Abstract
The large, oligotrophic lakes in the South Island of New Zealand are an iconic part of the sub-alpine landscape, and are vital for a large number of ecosystem services, including water supply, power generation, and tourism. These lakes face numerous pressures, including a changing climate, that are likely to affect phytoplankton, the main pelagic primary producers. The aim of this study was to predict likely impacts of climate change on phytoplankton biomass and composition in two of these lakes. First, the physical dynamics of Lakes Wanaka and Wakatipu were modelled under several climate change scenarios using the lake model DYRESM. Second, results from modelling were combined with information on the current dynamics and limitations of phytoplankton from field surveys and experimental data.
Lake modelling suggests that for Lakes Wanaka and Wakatipu a predicted air temperature increase of 1°C or 2°C by 2040 or 2090 (Ministry for the Environment 2008) is likely to result in warmer lake temperatures, and a shallower, longer thermal stratification, negating the cooling influences of predicted increased rainfall and river flows. However, wind speeds may increase by up to 10% (Ministry for the Environment 2008), which could counteract the effects of air warming on thermocline depth. In Lake Wanaka, warmer winters could increase phytoplankton biomass in winter and spring, whereas in Lake Wakatipu warmer winters and the predicted earlier onset of stratification are likely to result in an earlier phytoplankton spring ‘bloom’. Due to apparent nutrient limitation and the absence of light limitation in the mixed layer in summer, a shallower and warmer epilimnion is unlikely to increase summer biomass. However, nutrient inputs to the lakes are likely to increase with climate change, as a result of which phytoplankton biomass can increase, highlighting the need to carefully control nutrient inputs to the lakes.

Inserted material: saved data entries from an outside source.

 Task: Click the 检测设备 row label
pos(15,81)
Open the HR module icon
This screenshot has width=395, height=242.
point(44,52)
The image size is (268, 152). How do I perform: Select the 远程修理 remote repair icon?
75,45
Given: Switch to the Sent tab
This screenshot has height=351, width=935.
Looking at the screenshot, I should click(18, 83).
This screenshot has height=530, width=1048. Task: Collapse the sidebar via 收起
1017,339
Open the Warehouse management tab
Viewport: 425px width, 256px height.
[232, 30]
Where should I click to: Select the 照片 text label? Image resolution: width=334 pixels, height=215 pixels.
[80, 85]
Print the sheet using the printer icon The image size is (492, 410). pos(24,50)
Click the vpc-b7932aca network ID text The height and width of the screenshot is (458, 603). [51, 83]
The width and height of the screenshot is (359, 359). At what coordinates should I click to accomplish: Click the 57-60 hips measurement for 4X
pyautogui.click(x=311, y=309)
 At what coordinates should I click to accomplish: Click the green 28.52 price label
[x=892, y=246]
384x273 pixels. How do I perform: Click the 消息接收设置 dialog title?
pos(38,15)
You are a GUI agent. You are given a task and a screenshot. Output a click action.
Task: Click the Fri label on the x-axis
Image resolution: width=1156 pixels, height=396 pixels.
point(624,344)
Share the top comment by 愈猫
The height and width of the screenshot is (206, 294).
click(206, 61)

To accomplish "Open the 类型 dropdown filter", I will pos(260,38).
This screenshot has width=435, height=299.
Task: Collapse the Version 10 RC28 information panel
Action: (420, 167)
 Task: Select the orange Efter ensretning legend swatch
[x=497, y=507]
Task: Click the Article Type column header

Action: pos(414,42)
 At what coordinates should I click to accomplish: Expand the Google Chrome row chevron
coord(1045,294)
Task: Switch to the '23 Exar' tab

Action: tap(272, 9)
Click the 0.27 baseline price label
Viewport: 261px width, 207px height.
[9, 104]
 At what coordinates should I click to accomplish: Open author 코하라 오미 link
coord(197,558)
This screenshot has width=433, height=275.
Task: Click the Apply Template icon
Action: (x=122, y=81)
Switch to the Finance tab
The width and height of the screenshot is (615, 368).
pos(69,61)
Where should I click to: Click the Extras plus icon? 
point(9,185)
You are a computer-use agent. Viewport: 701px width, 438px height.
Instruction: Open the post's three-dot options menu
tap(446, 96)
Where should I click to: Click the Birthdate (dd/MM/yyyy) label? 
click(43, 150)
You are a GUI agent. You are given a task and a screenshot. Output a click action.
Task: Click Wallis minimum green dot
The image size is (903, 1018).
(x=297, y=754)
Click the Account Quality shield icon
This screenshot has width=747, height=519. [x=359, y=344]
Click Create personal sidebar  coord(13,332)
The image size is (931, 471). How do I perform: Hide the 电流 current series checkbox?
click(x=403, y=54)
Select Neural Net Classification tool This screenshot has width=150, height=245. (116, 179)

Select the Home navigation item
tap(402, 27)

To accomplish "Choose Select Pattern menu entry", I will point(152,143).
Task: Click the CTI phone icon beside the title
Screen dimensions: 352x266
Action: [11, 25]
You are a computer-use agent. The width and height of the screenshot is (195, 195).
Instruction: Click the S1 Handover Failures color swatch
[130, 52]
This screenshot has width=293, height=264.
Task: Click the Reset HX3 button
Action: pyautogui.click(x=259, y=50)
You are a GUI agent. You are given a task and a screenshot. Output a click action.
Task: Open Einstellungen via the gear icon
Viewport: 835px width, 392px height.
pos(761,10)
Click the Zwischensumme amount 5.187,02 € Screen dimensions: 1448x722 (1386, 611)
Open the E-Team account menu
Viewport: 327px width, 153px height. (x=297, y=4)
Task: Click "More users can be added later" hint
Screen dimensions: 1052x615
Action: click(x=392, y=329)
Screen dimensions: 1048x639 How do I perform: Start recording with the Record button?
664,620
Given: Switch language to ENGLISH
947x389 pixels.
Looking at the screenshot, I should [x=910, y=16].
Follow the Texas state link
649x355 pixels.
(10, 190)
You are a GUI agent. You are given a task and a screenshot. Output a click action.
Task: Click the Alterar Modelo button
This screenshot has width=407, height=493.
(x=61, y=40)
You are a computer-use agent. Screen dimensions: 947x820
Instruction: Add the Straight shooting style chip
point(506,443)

Small, photosynthetic picocyanobacteria (PCB), the dominant phytoplankter in Lakes Wanaka and Wakatipu in the 1990s, have diminished in their contribution to total phytoplankton biomass and productivity. PCB contribution to primary production was negatively affected by nutrient additions, especially phosphorus. Thus, any nutrient enrichment associated with climate change is likely to disadvantage PCB compared to eukaryotic phytoplankton. Changes in PCB contribution, and other changes in phytoplankton composition, can have far reaching consequences for food web dynamics and trophic efficiency. In Lake Wanaka, a notable increase in the centric diatom Cyclotella (or Discotella) was observed, potentially linked to warming air temperatures, as an increase in centric diatoms recorded in several Northern Hemisphere lakes has been attributed to decreased turbulence due to lake warming (Rühland et al 2008; Winder et al 2009). However, changes in phytoplankton composition may also be linked to the recent introduction of Daphnia ‘pulex’ or changes in nutrient inputs.
Even morphologically similar lakes, situated in the same geographical area, such as Lakes Wanaka and Wakatipu, can differ in their plankton ecology, and thus in their likely response to climate change. My findings highlight that a thorough understanding of pelagic plankton dynamics is fundamental to predict impacts of climate change on lakes, and a lake-specific management approach is required.